The roads leading into and through Kulin have a collection of over 100 tin horses. The largest is 10 m long and stands 5 m high. All the horses are made primarily from lubricant tins and drums. They are from entries into the annual competition as part of the local race day.

===Kulin Bush Races===
The Kulin Bush Races is an annual event involving horse races, betting, alcohol and fireworks. It is held on one day, but campers can sleep the night the day before and after the event. All money made from the event is put back into the community.

===Water slide===
The water slide at the Kulin Aquatic Centre is the largest in regional Western Australia; it is 18 m high and 182 m long. It was opened in 2001.

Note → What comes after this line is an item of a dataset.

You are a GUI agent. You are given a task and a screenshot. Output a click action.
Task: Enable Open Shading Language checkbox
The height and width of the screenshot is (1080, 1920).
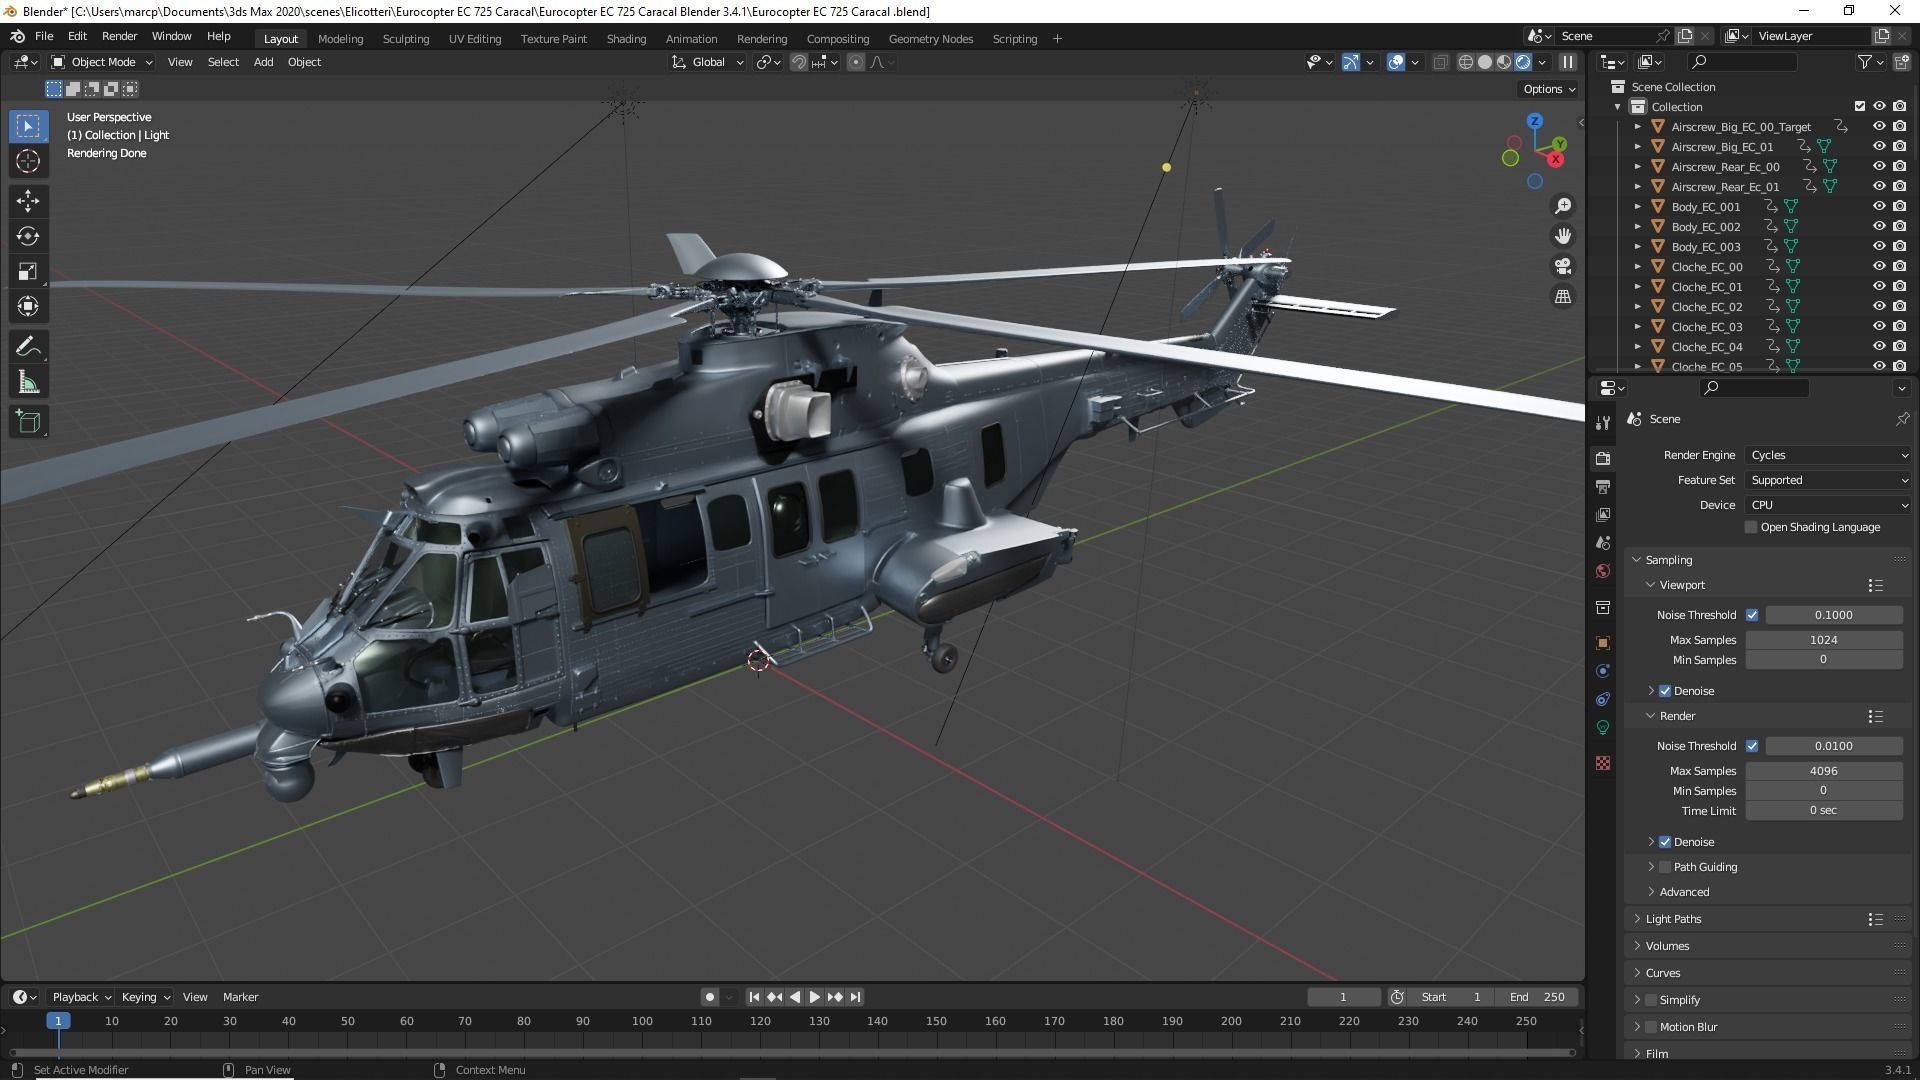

The slide was funded by a local farmer to improve local sport and recreation. It was bought from Tanawha, Queensland, disassembled and trucked to Kulin by local volunteers, then reassembled.

===Blazing Swan===
Blazing Swan is an annual regional Burning Man event held in Kulin. It is a 7-day event which is an experiment in temporary community and artistic expression, and is guided by the ten principles of Burning Man, plus an eleventh - consent. The event occurs around Easter each year, with the 2017 event scheduled for 12–18 April. The event location is in dry bushland near Jilakin Lake, and is referred to as Jilakin Rock City. Each year a swan-shaped wooden effigy is built and burned at the culmination of the event.